Îles Lofoten : mon premier jour sur un bateau de pêche
Une journée au milieu de la mer de Norvège, au large du village de pêcheurs de Stamsund, dans les îles Lofoten pour pêcher le skrei, le cabillaud arctique norvégien sur le bateau de Roar, entre tradition et moyens modernes de navigation.
« Il n’y a pas de beauté absolue… sans une certaine étrangeté. » La citation d’Edgar Allan Poe n’a peut-être jamais été aussi vraie que pour les îles Lofoten. Classées parmi les plus beaux archipels, les Lofoten sont entourées par le maelstrom, l’un des plus forts courants de marée du monde, qui a inspiré une nouvelle, Descente dans le Maelstrom, à l’auteur du Corbeau. Principaux acteurs du commerce du cabillaud, les pêcheurs locaux ont appris à dompter le danger à la barre de leur bateau. Pendant des siècles, ils ont développé un imaginaire et un mode de vie liés à la mer, à ses périls et à ses ressources.
Dans le village de pêcheurs de Stamsund, l’auberge de jeunesse Justad Rorbuer og Vandrerhjem est un exemple typique de rorbuer transformé en hébergement pour touristes. Peinte en rouge et construite sur pilotis, cette maison des années 1930 a d’abord logé, de façon sommaire, des morutiers venus de toute la Norvège pour la saison hivernale du cabillaud arctique (Arctic Cod), qui bat son plein de janvier à avril – pêche la plus importante au monde, qui est à l’origine de toutes les recettes à base de morue.
Depuis des millénaires, les cabillauds descendent de la mer glaciale de Barents pour frayer dans les eaux des Lofoten, où ils sont nés, un voyage de deux mois pendant lequel ils parcourent 2 000 km.
« Se diriger avec un joystick »
« En pistant leurs nageoires, il est possible de repérer les poissons et de les suivre, explique Roar pointant vers l’horizon. Sur sa droite, le système d’identification automatique indique notre position et la localisation des bateaux alentour. Tout le monde me voit et je peux voir tout le monde. »Sur cet écran, il repère une embarcation à 3 miles et vérifie son identité avec l’un de ses téléphones, l’autre lui sert pour les réservations de son auberge. Pragmatique et railleur, il lance sans quitter des yeux ses instruments et l’horizon :
« C’est facile aujourd’hui avec tous ces instruments : je dirige avec un joystick ! »
Une tête de morue sur un billet de 200 couronnes
À cause de l’usage généralisé de la technologie, le nombre de participants à la saison hivernale a diminué depuis 1945 : aujourd’hui, seuls 3 000 à 4 000 pêcheurs y prennent part et la majorité d’entre eux vivent à bord de leurs bateaux équipés de cabines modernes et confortables.
Le commerce du cabillaud représente encore aujourd’hui une grande part de l’économie locale et 90 % des prises sont exportées. La Norvège possède de loin le plus grand nombre de bateaux de pêche actifs dans les mers de Barents et de Norvège (3 000 navires contre 215 pour la Russie, la deuxième flotte la plus importante).
-- -- --
_CONSIGNES_
[1] Résumez en deux phrases le texte sur la pêche aux îles Lofoten.
[2] Donnez la suite du texte sur la pêche aux îles Lofoten, s'il vous plaît.
Les données ci-après ont une origine différente.
-- -- --
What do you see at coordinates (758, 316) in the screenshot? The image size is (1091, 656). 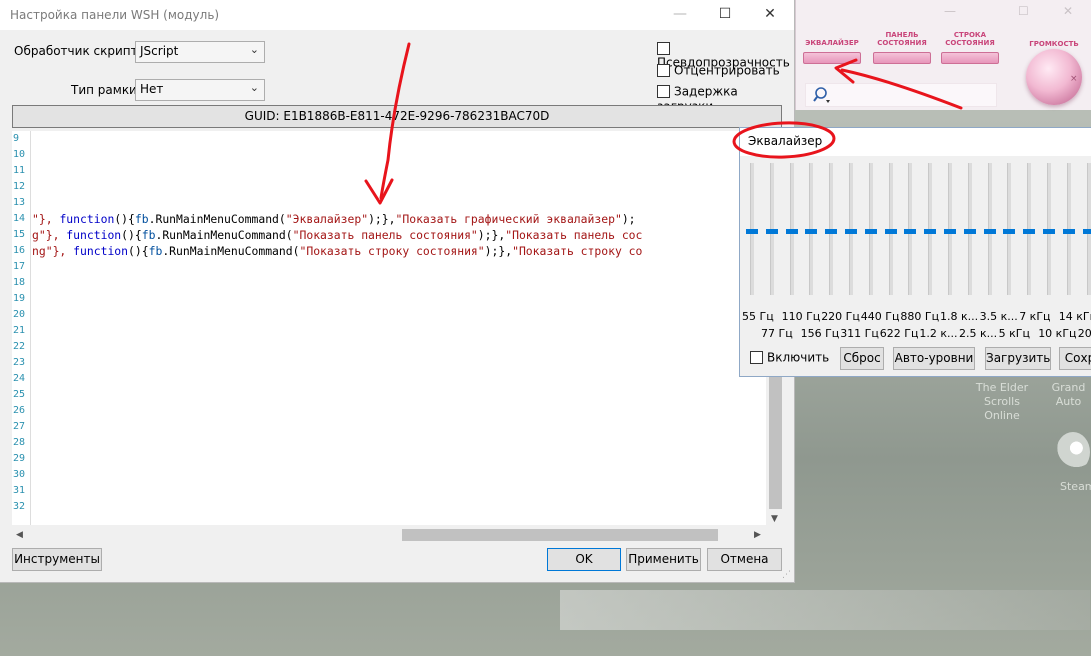 I see `eq-frequency-label: 55 Гц` at bounding box center [758, 316].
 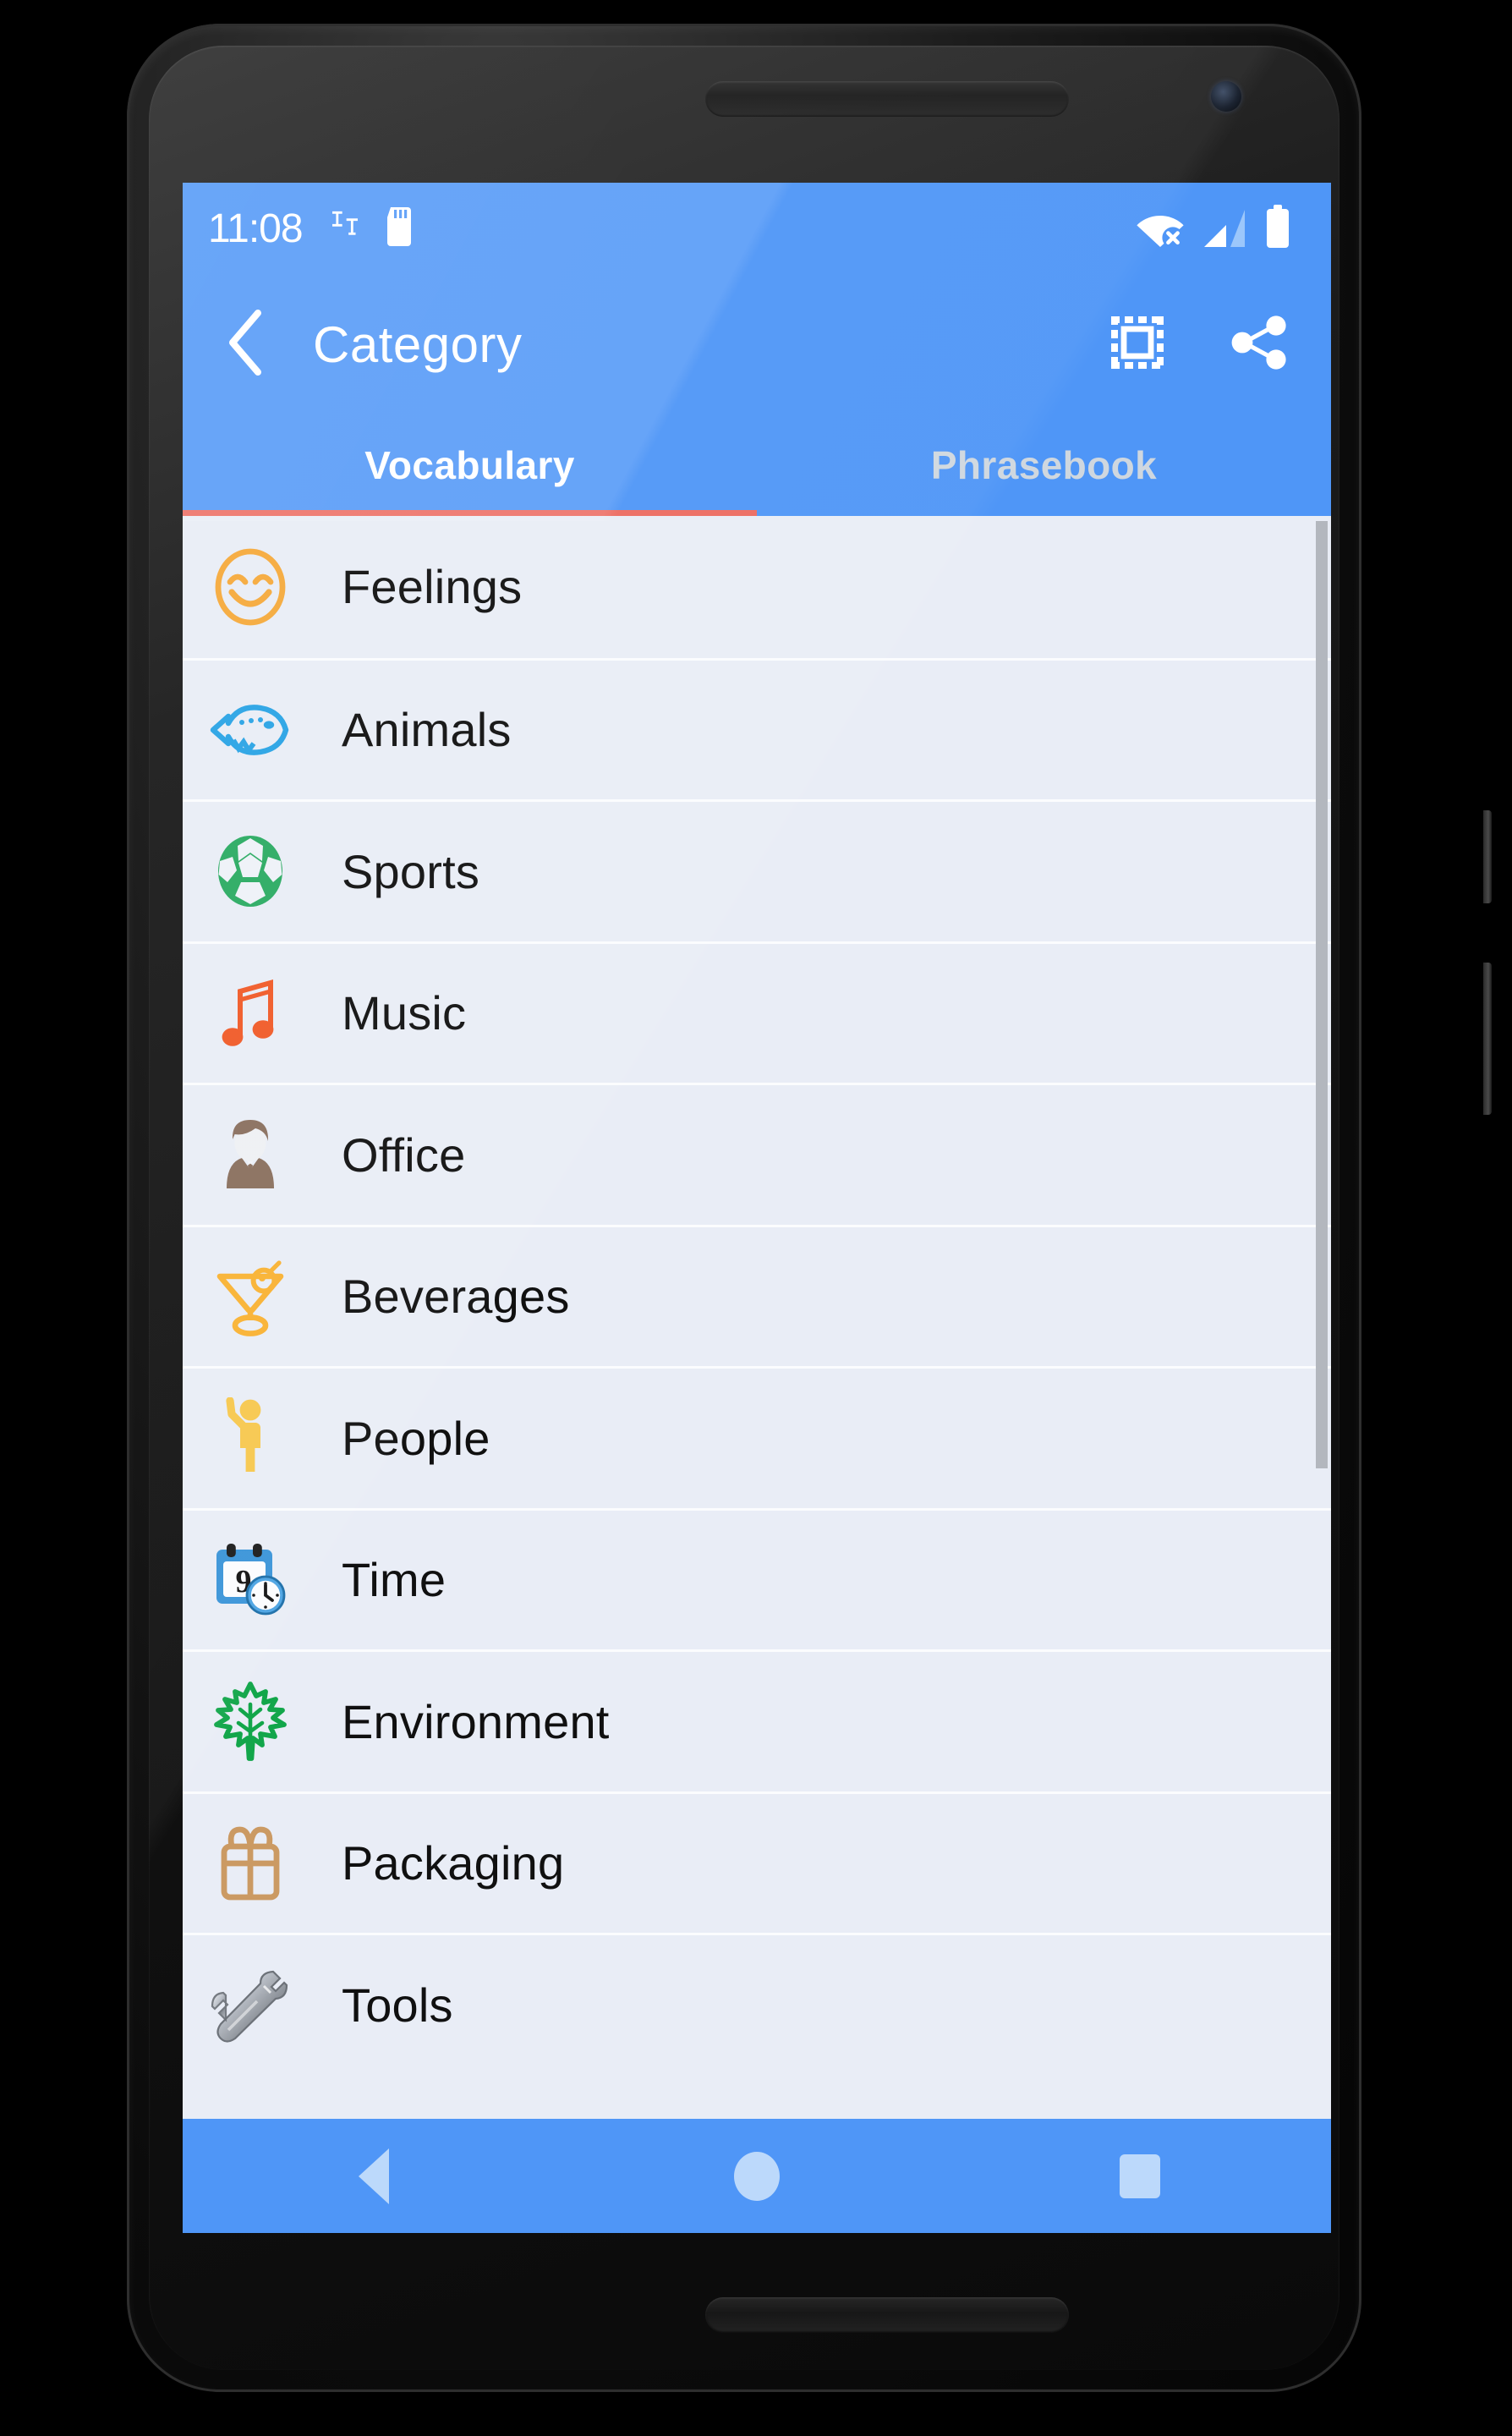 I want to click on list-item-label: Time, so click(x=394, y=1580).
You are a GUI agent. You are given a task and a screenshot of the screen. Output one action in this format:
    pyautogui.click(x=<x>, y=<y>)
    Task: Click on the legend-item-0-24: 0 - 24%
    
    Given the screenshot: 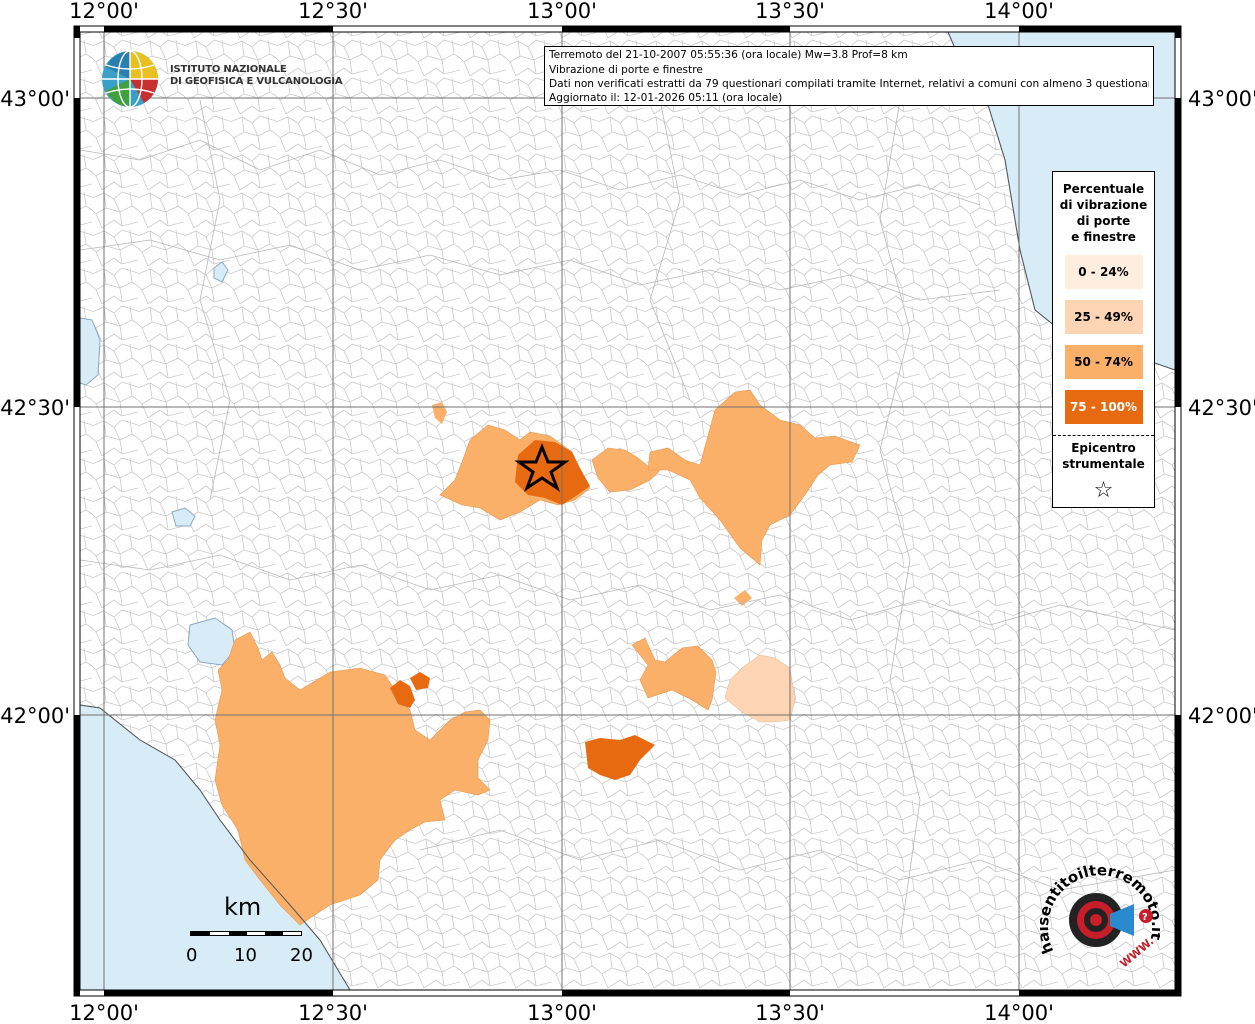 What is the action you would take?
    pyautogui.click(x=1104, y=272)
    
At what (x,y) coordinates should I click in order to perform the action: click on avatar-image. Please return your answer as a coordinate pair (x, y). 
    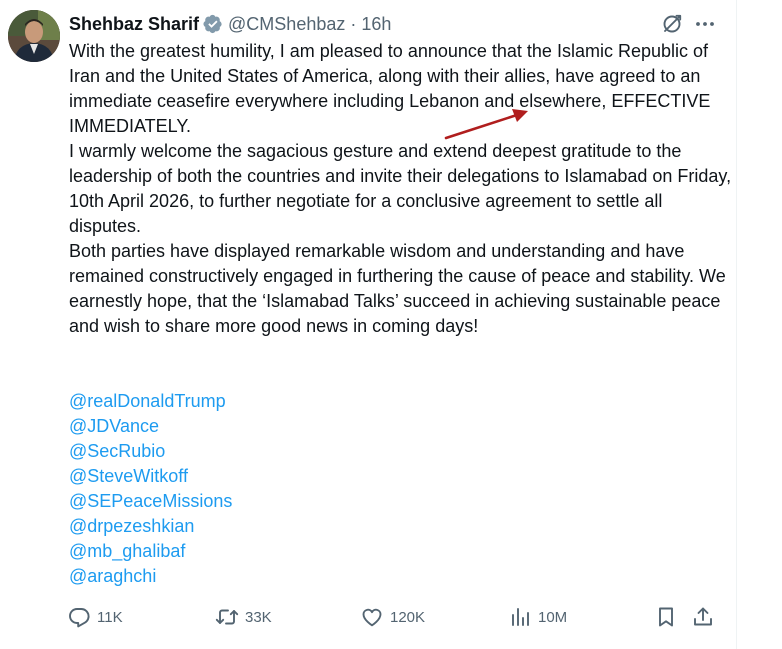
    Looking at the image, I should click on (34, 36).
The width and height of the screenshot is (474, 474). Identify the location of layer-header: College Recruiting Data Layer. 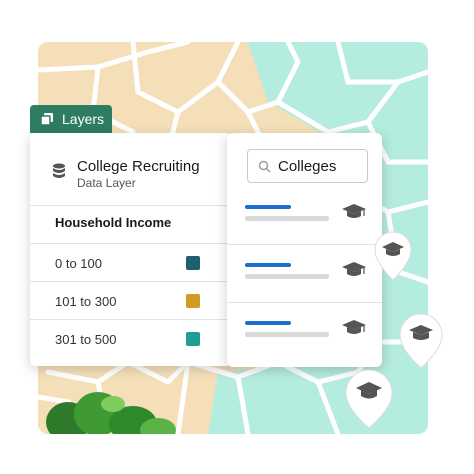
(131, 170).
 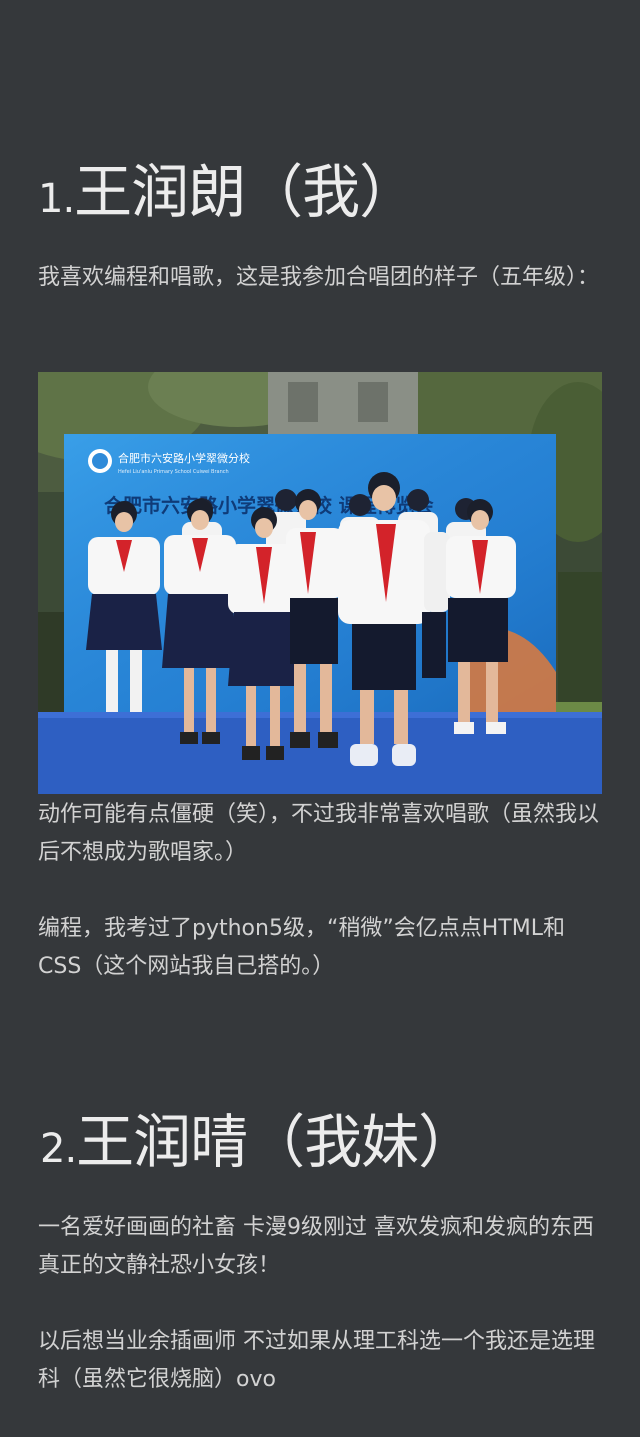 I want to click on section-1-title-number: 1., so click(x=56, y=199).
-- -- --
_RÉPONSES NUMÉROTÉES_
[1] Dans les îles Lofoten, entourées par le maelstrom, la saison hivernale du skrei, ce cabillaud arctique qui descend de la mer de Barents pour frayer dans les eaux où il est né, bat son plein de janvier à avril, et Roar dirige son bateau au large de Stamsund à l'aide d'instruments modernes. L'usage généralisé de la technologie a réduit à 3 000 à 4 000 le nombre de pêcheurs qui prennent part à cette saison, mais le commerce du cabillaud représente encore une grande part de l'économie locale, et 90 % des prises sont exportées.

[2]
Frais ou séché (stockfisch), le cabillaud (skrei en norvégien) fait partie intégrante de l’histoire et de la culture nationales. Il n’est donc pas étonnant de le voir représenté, nageant dans un fond marin entouré de petits harengs, sur les billets de 200 couronnes norvégiennes. Imaginez nos anciens billets de 500 francs, avec une tête de morue à la place du portrait de Pascal ! Il existe même un musée du poisson séché, à Moskenes : le Lofoten Stockfish Museum.
Membre de l’Espace économique européen, la Norvège a refusé d’intégrer l’Union européenne lors de deux référendums (en 1972 et en 1994), en partie parce que l’Europe aurait imposé ses propres quotas de pêche. Interdite dans les eaux de l’UE, la chasse à la baleine est encore pratiquée dans les Lofoten par une dizaine de baleiniers locaux. Réglementée, cette chasse traditionnelle se déroule dans les fjords ; de 600 à 800 rorquals sont tués chaque année.
« Si nous étions des pirates…»
Notre bateau continue lentement vers le continent, clairement perceptible bien qu’à plus de 24 miles.
« Je vois des bouées là-bas : il y a un filet », avertit Roar. Invisible aux yeux non entraînés, le filet restera vingt-quatre heures sur place. Mais aucune trace du bateau de pêche professionnel qui l’a posé. « Il est retourné à Stamsund. Si nous étions des pirates, nous pourrions aller là-bas et voler leur poisson ! »« Lancez les lignes ! »
À 13 h 02, notre bateau ralentit et s’arrête : nous venons d’atteindre notre zone de pêche, au milieu de la mer de Norvège. Sur le pont, l’excitation est palpable. « Lancez les lignes ! », s’écrie Roar, pointant un essaim de points bleus sur l’écran du Fishfinder. Lorsque la ligne touche le fond, à 20 mètres, un mouvement de haut en bas permet de la remonter, avec plusieurs prises sur ses différents crochets.
Chaque année, le gouvernement norvégien fixe des quotas de pêche, selon les stocks de poissons estimés par les scientifiques. Chaque bateau a sa propre limite à respecter. « [En 2018], elle était de 55 000 kg », détaille* Holger Pedersen, un pêcheur professionnel qui pratique et défend une pêche durable. Les plaisanciers comme Roar doivent aussi respecter un quota s’ils veulent vendre leurs prises, par exemple aux restaurants locaux.
Le danger est toujours présent
En cas d’urgence, les bateaux disposent d’un bouton « man over-board » et chaque pêcheur doit porter une combinaison de survie. « Elles ont sauvé de nombreuses vies », résume Roar. Dans les eaux froides de Norvège, un homme à la mer ne survivra que deux à trois minutes ; jusqu’à vingt-quatre heures, avec sa combinaison. Mais le danger principal reste le maelstrom que tous les marins des Lofoten ont dû braver. Roar n’a pas oublié les cinq ou six occasions où il a dû l’affronter, notamment la fois où il s’est retrouvé au milieu du courant sur un bateau rempli à ras bord de têtes de cabillaud :
« Le courant était très fort creusant de multiples tourbillons marins.J’ai navigué dans ces conditions de nombreuses fois, mais jamais avec une si puissance marée de printemps. J’ai dû enlever la vitesse pour ne pas forcer le moteur : le bateau a pu repartir et vivre sa vie normale ! »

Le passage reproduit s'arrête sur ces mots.